Manipulate DataFrames
The commonly used Pandas and GeoPandas libraries are well documented, and many examples showing how to use them to perform data analysis and manipulation are publicly available. Generally, data is in a tabular representation where each cell of the table contains one value with a defined data type (numeric, string, or other basic type).

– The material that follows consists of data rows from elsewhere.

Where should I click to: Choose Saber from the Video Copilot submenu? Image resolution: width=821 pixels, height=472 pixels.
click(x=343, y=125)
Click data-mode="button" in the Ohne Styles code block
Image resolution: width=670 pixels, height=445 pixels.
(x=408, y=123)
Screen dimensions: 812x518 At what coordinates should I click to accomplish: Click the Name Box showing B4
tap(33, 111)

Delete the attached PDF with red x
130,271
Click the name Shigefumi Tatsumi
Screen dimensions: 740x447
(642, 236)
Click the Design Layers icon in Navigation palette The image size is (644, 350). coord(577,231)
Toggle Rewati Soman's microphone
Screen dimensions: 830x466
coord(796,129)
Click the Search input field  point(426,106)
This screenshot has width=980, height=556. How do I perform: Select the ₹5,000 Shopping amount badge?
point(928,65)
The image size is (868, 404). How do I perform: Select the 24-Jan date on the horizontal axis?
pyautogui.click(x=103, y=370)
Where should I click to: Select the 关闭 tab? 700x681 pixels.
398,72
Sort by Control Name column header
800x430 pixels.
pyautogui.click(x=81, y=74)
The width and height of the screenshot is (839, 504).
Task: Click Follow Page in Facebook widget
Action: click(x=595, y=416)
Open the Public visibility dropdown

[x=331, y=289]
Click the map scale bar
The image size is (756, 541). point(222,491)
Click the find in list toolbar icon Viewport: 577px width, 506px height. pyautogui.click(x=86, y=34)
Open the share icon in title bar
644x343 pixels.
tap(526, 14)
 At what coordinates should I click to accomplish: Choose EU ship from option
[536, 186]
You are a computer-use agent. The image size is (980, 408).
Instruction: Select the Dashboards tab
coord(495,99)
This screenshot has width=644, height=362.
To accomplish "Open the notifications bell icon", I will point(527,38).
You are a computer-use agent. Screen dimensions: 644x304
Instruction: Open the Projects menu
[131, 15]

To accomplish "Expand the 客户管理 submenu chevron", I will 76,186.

Map data and, in general, data stored in a catalog can be highly structured sometimes and follow a complex, nested schema. Dealing with this complexity in Pandas can be difficult. Therefore, the HERE Data SDK for Python includes in the here-geopandas-adapter package utility functions to perform repetitive tasks and manipulate complex DataFrames, in particular DataFrames with columns that contain dictionaries instead of single values.
Unpacking series and DataFrames
Pandas provides the explode function to turn objects of type list contained in a column into multiple rows. Similarly, HERE Data SDK for Python provides the unpack and unpack_columns functions to turn single columns containing dict into multiple columns. This is a convenience function to unpack data structures that sometimes result from reading data from catalogs or working with complex data models.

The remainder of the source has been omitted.